[Task instructions] In the records below, find the line that contains "HULLS & R.T.R. SKIS (140, 1855)" and the line that contains "Datenschutz (135, 1834)". Set down exactly those lines and every line between them, and nothing more.

☆ ☆ ☆ ☆ ☆ ☆ ☆

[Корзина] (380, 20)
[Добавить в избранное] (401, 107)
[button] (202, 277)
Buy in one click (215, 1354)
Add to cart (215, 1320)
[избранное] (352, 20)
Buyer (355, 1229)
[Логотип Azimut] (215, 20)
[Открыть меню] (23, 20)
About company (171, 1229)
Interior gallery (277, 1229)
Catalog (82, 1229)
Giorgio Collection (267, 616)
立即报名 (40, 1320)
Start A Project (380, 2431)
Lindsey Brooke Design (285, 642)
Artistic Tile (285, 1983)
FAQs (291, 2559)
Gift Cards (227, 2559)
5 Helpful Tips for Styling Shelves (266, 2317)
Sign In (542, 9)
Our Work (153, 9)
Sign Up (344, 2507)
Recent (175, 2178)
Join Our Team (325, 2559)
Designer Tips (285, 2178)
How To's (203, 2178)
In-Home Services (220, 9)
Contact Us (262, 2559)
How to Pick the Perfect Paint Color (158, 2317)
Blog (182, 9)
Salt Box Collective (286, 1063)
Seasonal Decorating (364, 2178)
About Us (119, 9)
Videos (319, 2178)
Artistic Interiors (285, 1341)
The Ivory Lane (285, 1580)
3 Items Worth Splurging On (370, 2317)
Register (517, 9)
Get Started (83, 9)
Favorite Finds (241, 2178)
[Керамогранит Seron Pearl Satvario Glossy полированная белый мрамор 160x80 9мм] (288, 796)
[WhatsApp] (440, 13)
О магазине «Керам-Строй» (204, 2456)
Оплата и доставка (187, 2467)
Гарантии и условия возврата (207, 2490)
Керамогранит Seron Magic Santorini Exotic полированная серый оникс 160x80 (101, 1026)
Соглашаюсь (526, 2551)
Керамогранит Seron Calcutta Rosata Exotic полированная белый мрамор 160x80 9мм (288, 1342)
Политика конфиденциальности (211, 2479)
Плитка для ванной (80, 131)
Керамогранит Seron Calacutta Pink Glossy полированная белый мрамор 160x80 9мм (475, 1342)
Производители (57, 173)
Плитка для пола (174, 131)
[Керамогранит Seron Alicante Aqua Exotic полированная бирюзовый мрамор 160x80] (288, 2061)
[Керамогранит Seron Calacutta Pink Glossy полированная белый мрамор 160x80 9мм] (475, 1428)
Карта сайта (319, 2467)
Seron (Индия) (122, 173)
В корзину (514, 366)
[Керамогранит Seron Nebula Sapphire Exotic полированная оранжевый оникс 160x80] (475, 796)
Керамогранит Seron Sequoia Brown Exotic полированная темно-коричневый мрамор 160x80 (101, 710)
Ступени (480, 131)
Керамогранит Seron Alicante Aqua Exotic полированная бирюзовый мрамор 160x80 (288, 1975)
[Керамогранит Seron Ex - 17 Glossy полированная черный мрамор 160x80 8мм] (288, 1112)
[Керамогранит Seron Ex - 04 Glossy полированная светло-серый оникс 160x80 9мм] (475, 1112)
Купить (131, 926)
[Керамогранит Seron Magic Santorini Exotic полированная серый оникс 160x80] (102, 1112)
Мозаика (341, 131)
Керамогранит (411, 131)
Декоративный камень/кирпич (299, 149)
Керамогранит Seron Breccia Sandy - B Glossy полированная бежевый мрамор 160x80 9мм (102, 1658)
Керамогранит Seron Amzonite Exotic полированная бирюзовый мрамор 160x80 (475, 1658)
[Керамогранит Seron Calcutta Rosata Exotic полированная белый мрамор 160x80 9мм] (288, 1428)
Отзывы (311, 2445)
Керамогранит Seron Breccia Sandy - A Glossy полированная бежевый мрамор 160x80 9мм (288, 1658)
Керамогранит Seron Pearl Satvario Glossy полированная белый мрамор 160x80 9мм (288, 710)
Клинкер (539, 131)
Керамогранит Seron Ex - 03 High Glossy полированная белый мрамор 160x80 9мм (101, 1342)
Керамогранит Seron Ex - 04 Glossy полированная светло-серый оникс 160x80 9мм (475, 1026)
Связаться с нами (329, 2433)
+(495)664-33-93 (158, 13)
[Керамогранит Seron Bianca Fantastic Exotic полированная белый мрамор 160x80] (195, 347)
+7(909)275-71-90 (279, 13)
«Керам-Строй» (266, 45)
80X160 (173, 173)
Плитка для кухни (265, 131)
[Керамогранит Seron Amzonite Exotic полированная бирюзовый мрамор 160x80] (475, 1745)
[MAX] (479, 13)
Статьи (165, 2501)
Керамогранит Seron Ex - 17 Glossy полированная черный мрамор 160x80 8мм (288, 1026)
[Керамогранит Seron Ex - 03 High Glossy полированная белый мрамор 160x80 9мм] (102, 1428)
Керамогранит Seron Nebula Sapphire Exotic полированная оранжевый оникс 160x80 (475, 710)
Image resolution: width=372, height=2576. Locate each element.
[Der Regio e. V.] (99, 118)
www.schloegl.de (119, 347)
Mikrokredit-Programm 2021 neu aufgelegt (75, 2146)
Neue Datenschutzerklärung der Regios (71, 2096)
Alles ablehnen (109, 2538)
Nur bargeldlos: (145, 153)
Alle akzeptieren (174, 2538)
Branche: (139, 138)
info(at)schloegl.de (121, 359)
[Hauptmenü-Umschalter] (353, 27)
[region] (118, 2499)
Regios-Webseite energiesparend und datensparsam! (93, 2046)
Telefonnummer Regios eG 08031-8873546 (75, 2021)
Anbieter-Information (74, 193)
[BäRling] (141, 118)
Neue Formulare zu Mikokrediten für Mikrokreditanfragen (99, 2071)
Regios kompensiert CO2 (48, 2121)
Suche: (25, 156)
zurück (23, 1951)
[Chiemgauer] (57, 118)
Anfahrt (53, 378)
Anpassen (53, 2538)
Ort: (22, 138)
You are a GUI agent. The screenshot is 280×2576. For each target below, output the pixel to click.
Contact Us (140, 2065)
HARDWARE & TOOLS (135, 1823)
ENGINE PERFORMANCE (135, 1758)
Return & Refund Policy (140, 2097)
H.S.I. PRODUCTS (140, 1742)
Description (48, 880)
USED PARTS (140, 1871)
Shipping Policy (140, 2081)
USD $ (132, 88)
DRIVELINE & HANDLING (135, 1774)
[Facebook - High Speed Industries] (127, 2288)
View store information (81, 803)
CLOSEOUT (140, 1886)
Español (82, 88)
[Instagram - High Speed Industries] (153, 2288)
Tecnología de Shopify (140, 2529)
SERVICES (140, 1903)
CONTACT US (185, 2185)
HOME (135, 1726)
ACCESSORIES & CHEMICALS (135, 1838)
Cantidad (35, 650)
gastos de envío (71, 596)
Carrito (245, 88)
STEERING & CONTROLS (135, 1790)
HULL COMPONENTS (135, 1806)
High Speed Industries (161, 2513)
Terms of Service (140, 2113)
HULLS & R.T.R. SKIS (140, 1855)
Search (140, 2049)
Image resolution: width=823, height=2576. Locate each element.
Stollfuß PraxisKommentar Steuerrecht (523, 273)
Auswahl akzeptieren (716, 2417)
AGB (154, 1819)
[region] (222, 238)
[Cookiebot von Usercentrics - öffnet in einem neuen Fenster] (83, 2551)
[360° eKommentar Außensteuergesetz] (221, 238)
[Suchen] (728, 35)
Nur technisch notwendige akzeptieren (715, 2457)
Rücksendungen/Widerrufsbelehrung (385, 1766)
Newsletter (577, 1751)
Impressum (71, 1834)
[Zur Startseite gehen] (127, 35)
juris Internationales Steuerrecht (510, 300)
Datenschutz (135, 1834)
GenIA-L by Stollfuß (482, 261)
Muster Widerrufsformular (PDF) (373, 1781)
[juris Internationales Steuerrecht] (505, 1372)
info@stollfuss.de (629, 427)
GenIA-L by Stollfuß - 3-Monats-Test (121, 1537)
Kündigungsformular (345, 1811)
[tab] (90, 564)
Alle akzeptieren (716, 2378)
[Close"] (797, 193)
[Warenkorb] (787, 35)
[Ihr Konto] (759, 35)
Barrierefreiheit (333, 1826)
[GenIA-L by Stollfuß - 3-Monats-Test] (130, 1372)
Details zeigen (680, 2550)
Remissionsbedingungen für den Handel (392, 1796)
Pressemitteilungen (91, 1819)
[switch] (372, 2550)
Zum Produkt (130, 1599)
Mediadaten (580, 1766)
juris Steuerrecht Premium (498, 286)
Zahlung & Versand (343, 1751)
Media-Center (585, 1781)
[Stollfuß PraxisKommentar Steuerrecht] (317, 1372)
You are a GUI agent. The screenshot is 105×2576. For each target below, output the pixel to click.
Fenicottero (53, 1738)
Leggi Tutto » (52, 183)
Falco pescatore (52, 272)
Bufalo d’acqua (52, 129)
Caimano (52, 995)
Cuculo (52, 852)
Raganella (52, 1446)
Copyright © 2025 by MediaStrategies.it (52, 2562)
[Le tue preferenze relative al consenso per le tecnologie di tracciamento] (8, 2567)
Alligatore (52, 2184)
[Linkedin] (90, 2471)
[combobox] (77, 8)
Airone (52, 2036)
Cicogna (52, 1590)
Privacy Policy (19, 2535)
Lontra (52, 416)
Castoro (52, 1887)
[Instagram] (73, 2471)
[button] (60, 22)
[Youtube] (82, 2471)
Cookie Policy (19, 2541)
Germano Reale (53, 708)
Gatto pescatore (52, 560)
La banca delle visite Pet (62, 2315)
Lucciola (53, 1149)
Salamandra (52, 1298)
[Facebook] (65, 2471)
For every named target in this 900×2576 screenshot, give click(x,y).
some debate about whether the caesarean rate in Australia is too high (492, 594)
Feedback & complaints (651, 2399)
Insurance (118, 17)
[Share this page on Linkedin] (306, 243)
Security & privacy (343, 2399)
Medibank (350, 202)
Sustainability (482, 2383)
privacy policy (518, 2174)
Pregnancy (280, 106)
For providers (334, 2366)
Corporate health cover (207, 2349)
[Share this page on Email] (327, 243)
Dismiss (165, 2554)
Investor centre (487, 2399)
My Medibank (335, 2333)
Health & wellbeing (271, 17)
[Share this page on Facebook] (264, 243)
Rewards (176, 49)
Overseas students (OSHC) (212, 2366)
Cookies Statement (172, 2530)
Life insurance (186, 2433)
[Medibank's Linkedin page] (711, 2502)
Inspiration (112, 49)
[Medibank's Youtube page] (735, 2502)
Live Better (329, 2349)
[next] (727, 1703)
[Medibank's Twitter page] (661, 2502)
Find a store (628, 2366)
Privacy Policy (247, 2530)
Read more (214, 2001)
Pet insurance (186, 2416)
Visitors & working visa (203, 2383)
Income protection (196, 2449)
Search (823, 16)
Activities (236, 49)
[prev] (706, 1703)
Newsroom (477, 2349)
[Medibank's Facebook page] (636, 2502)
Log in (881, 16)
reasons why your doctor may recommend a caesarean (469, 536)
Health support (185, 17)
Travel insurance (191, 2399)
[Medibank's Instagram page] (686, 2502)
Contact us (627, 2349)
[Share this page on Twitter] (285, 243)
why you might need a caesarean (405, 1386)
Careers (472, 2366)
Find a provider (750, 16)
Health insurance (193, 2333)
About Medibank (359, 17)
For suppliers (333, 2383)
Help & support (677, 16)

☆ ☆ ☆ ☆ ☆ ☆ ☆

[Your solution]
HULLS & R.T.R. SKIS (140, 1855)
Search (140, 2049)
Image resolution: width=823, height=2576. Locate each element.
Stollfuß PraxisKommentar Steuerrecht (523, 273)
Auswahl akzeptieren (716, 2417)
AGB (154, 1819)
[region] (222, 238)
[Cookiebot von Usercentrics - öffnet in einem neuen Fenster] (83, 2551)
[360° eKommentar Außensteuergesetz] (221, 238)
[Suchen] (728, 35)
Nur technisch notwendige akzeptieren (715, 2457)
Rücksendungen/Widerrufsbelehrung (385, 1766)
Newsletter (577, 1751)
Impressum (71, 1834)
[Zur Startseite gehen] (127, 35)
juris Internationales Steuerrecht (510, 300)
Datenschutz (135, 1834)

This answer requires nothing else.